Elmira sesekali menoleh kebelakang melihat Farzan yang terlihat kerepotan membawa barang belanjaan mereka, ingin membantu tapi Fiona terus menarik tangannya.
"Fio, kamu pulang gih, El harus ikut kakak ke kantor sekarang juga." Ujar Farzan setelah baru saja menyimpan barang-barang belanjaan didalam bagasi mobil adiknya itu.
"Kata Mama, kakak cari sekretaris baru aja. Kak Mira gak usah kerja lagi." Jawab Fiona dengan santainya. Padahal sang mama tidak pernah bilang begitu, itu hanya karangannya saja karena ingin melihat bagaimana reaksi kakaknya.
"Gak bisa! Kamu pikir gampang apa cari sekretaris yang handal? Kakak aja gak pernah cari sekretaris baru saat dulu El resign. Ayo buka pintu mobilnya, El harus ikut kakak sekarang!" Farzan menarik-narik pintu mobil adiknya itu yang sengaja dikunci.
"Iya iya aku buka, ambil tuh bawa pergi sana." Fiona mendelik kesal sembari membuka kunci pintu mobilnya. Namun, sesaat kemudian ia tersenyum tipis melihat bagaimana reaksi sang kakak. Ternyata kakaknya yang jomblo akut itu bisa sebucin itu dengan Elmira.
Tanpa membuang waktu, Farzan langsung menarik Elmira turun dari mobil adiknya kemudian langsung membawa wanita itu menuju mobilnya.
"Kak Mira jangan lupa dianterin pulang, jangan dibawa ke apartemen. Mama bisa ngamuk!" Teriak Fiona sembari menyembulkan kepalanya di jendela mobil. Tapi Farzan tidak menghiraukannya, pria itu terus menarik tangan wanitanya hingga masuk kedalam mobil.
.
.
.
Sesaat meninggalkan mall dengan tampang yang kusut karena malu, Bella langsung mendatangi kantor suaminya.
Wanita hamil itu langsung menuju ruangan suaminya dengan perasaan kesal perihal kejadian di mall. Suaminya harus menjelaskan kenapa Elmira bisa mempunyai kartu kredit tanpa batas.
"Mas!?"
Ramon yang sedang fokus dengan layar laptopnya, tersentak kaget ketika pintu ruangannya terbuka secara tiba-tiba dengan cukup keras.

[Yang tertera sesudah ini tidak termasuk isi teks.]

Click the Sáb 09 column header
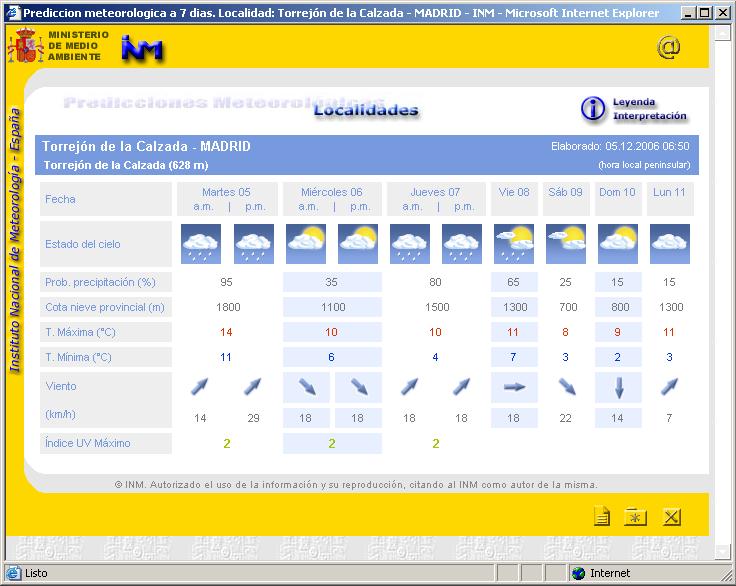Image resolution: width=736 pixels, height=586 pixels. point(565,192)
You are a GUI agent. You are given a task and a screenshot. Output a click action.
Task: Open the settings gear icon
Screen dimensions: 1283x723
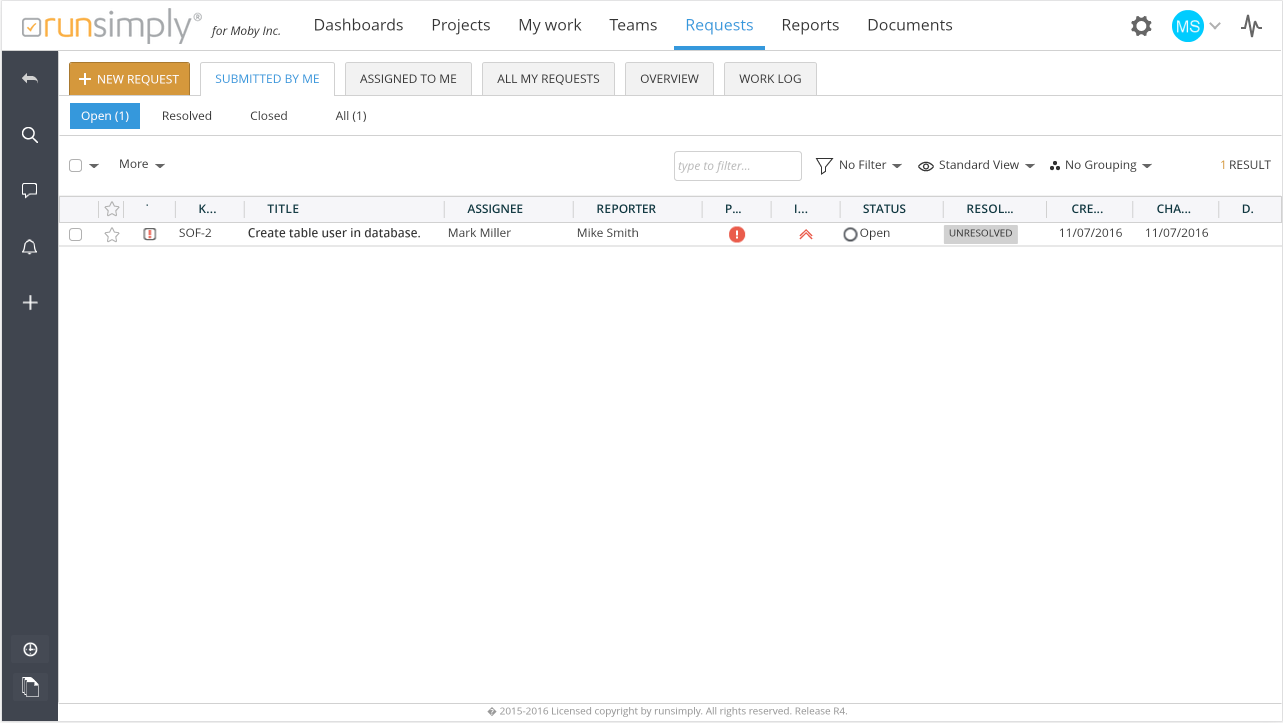1141,26
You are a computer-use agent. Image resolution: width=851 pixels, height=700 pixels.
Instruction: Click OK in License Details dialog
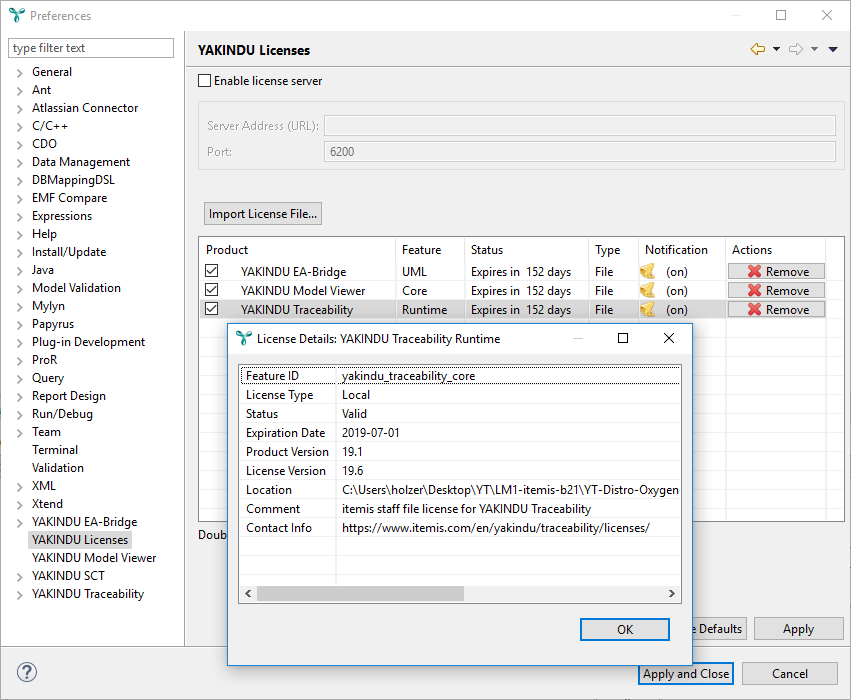(624, 630)
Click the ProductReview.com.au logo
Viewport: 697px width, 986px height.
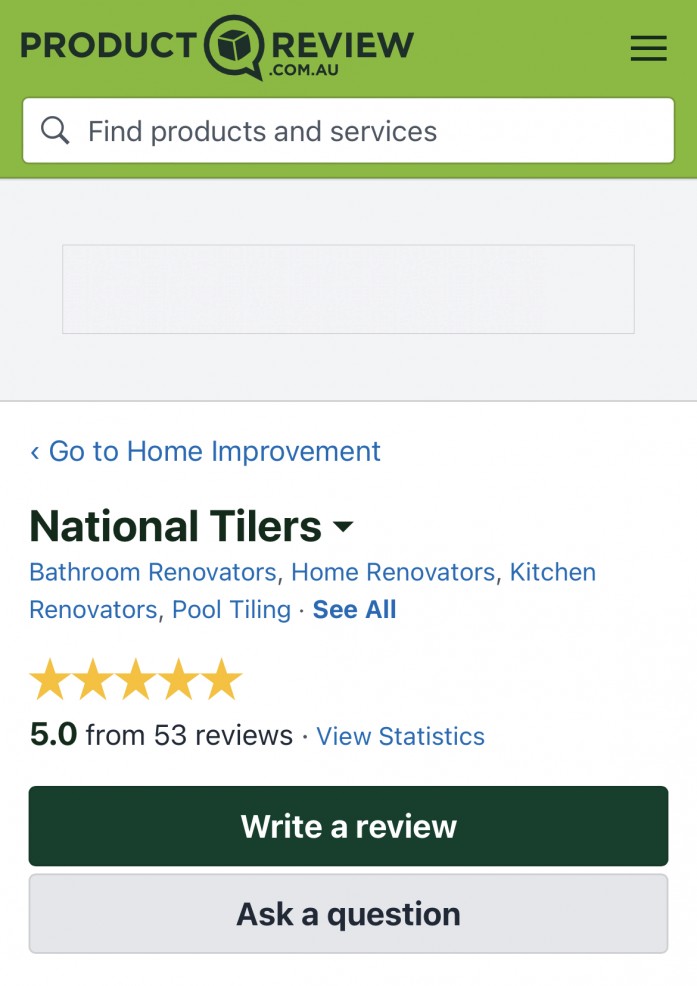(217, 46)
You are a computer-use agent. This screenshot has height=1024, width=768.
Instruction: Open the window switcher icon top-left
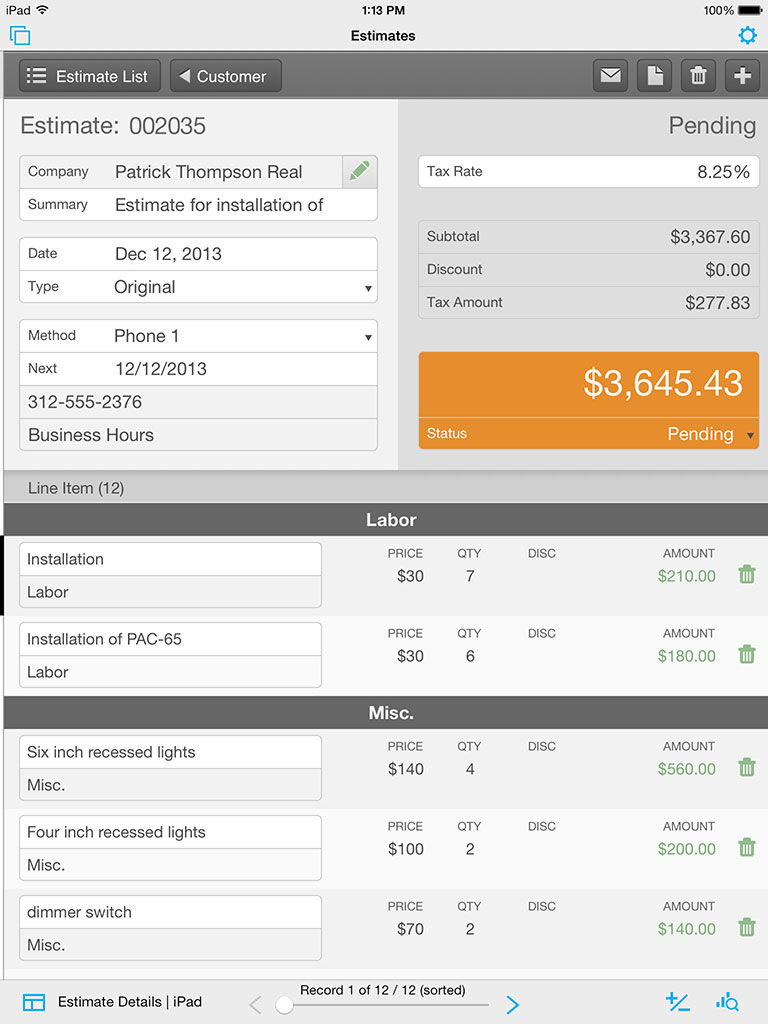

"Astaga Bella, bisa tidak buka pintunya itu pelan-pelan aja? Kamu itu buat aku terkejut, tahu gak! Terus kalau pintunya rusak, gimana?" Ramon mendengus kesal atas perbuatan istrinya itu.
"Kalau pintunya rusak kan gampang saja Mas mengganti dengan yang baru. Segampang Mas mengeluarkan black card dan memberikannya pada Mira!"
"Apa yang kau katakan? Black card apa maksudmu?" Ramon seketika beranjak dari kursi kebesarannya.